Advanced stroke care in Denver
When it comes to stroke, every second counts. From initial diagnostics and intervention to ongoing care, having expertise close by in Lone Tree and surrounding communities can dramatically affect recovery. At Sky Ridge Medical Center, our emergency care physicians, neurologists and cardiologists work hand-in-hand to provide fast, precise stroke care. We even work with local EMS to help stroke patients receive care faster.
When you suspect you or a loved one might be having a stroke, always call 911 so care can begin as soon as possible.
Sky Ridge Medical Center has received multiple designations for our advanced stroke care, including being one of the Women’s Choice Award America’s Best Stroke Centers of 2018 and a Get with the Guidelines Stroke Silver Plus facility as designated by the American Stroke Association.
Sky Ridge is the first hospital in south metro Denver to offer endovascular thrombectomy for the treatment of stroke. Thrombectomy is a minimally-invasive procedure that is used to remove the clot that is preventing blood flow to the brain. Patients who undergo the endovascular thrombectomy early enough often recover with little to no lasting long-term damage. That is why selecting the right hospital for stroke care is so important.

[Saved entries]
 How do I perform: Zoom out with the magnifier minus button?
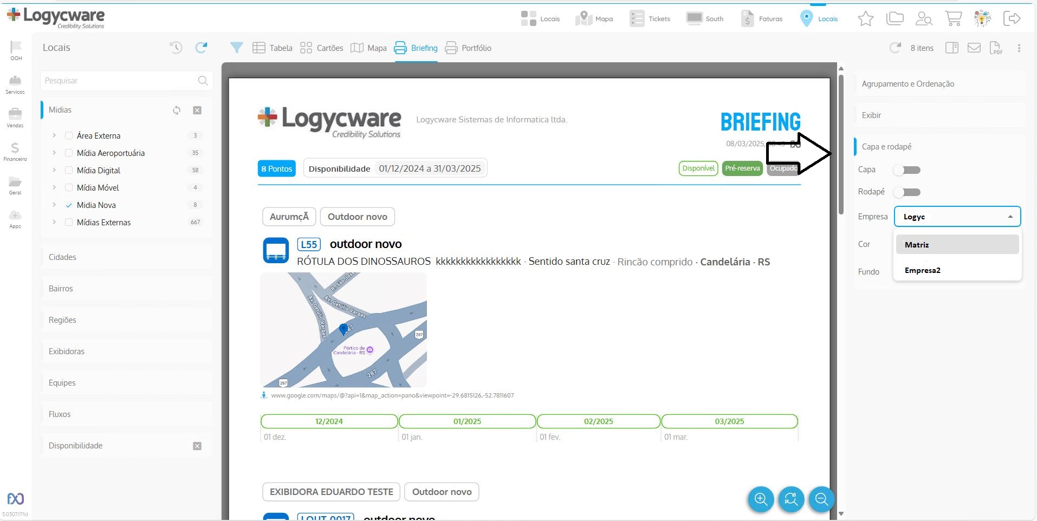(821, 499)
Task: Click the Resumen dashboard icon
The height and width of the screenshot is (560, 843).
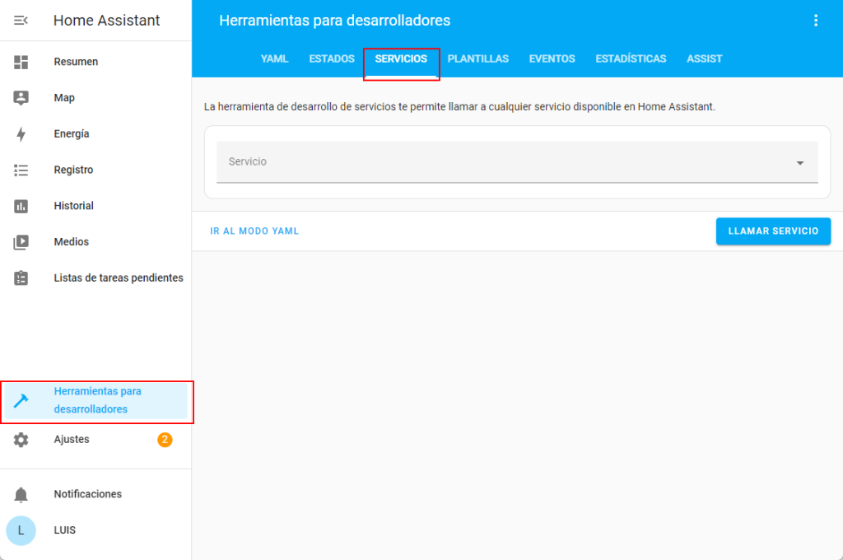Action: tap(21, 62)
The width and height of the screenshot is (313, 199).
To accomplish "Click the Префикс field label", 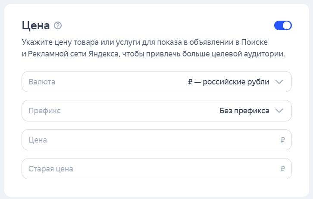I will tap(44, 111).
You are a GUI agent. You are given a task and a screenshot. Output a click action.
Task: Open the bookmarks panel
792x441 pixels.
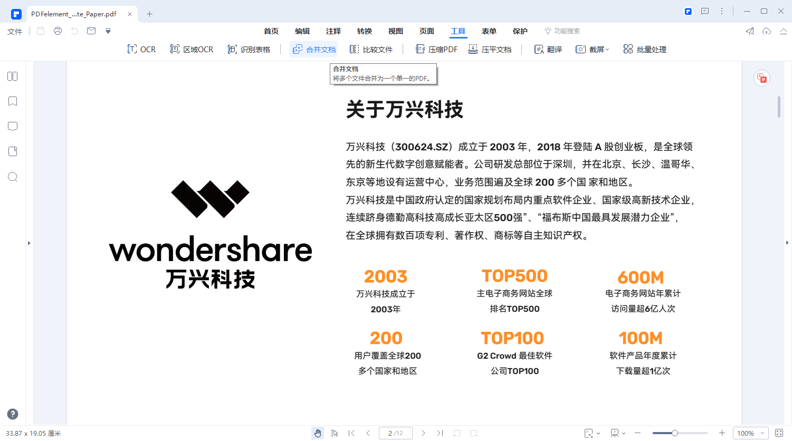(12, 101)
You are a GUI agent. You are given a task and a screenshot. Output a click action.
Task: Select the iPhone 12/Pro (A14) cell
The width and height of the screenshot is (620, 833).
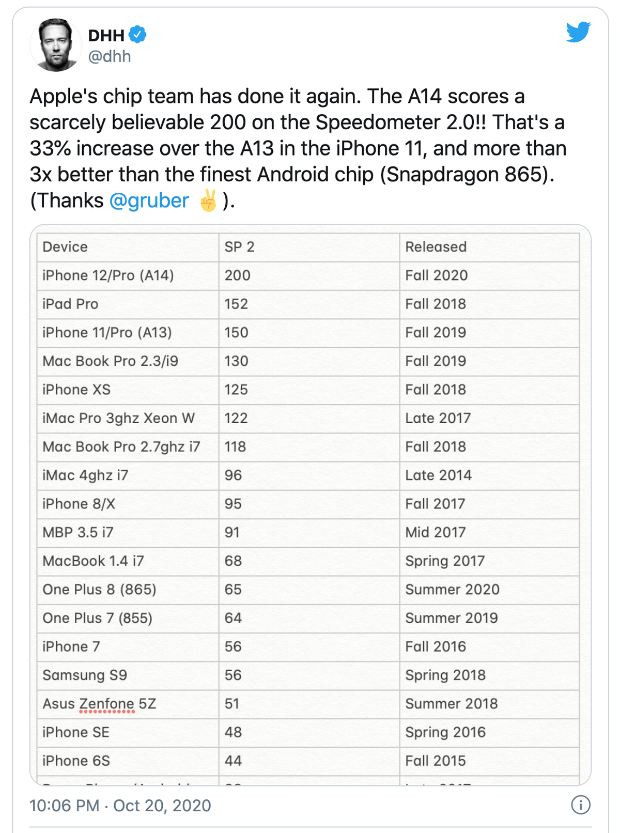click(128, 275)
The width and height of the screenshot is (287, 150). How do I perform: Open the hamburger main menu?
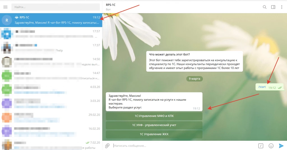6,7
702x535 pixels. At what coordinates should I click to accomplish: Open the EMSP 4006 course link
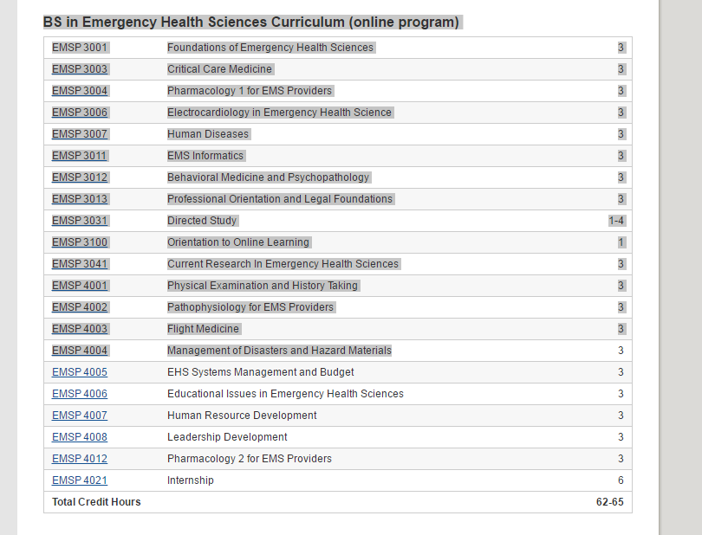[80, 394]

> [Requirement A] Transcribe the part of the stroke care text starting with "When you suspect" and going on through "American Stroke Association.".
> [Requirement B] Continue the stroke care text from where it stops.
The records have no connection to the text.

> [Exercise response A]
When you suspect you or a loved one might be having a stroke, always call 911 so care can begin as soon as possible.
Sky Ridge Medical Center has received multiple designations for our advanced stroke care, including being one of the Women’s Choice Award America’s Best Stroke Centers of 2018 and a Get with the Guidelines Stroke Silver Plus facility as designated by the American Stroke Association.

> [Exercise response B]
During this procedure, a small incision is made to access the artery so that our doctors can effectively remove the obstruction that is blocking blood flow, dramatically reducing the damage certain types of stroke can cause.
The average time at Sky Ridge from diagnostic testing to confirm a stroke to the completion of endovascular thrombectomy is less than one hour. At Sky Ridge, we are able to have a blocked artery open in less than 20 minutes with patients only needing light sedation.
Stroke occurs when blood flow to the brain stops, causing cells to begin to die. Approximately 30,000 brain cells die each second during a stroke. This is why it is crucial for medical personnel to intervene as quickly as possible to stop the stroke, limit damage and increase your chances for recovery. That is why you may often here “time is brain.” Knowing the warning signs of a stroke can help save lives. Being able to identify a stroke and knowing to seek immediate medical care is one of the most proactive steps you can take towards combatting stroke. Warning signs may include:
What is a stroke?
Know the signs of stroke
Stroke occurs when blood flow to the brain stops, causing cells to begin to die. Approximately 30,000 brain cells die each second during a stroke. This is why it is crucial for medical personnel to intervene as quickly as possible to stop the stroke, limit damage and increase your chances for recovery. That is why you may often here “time is brain.”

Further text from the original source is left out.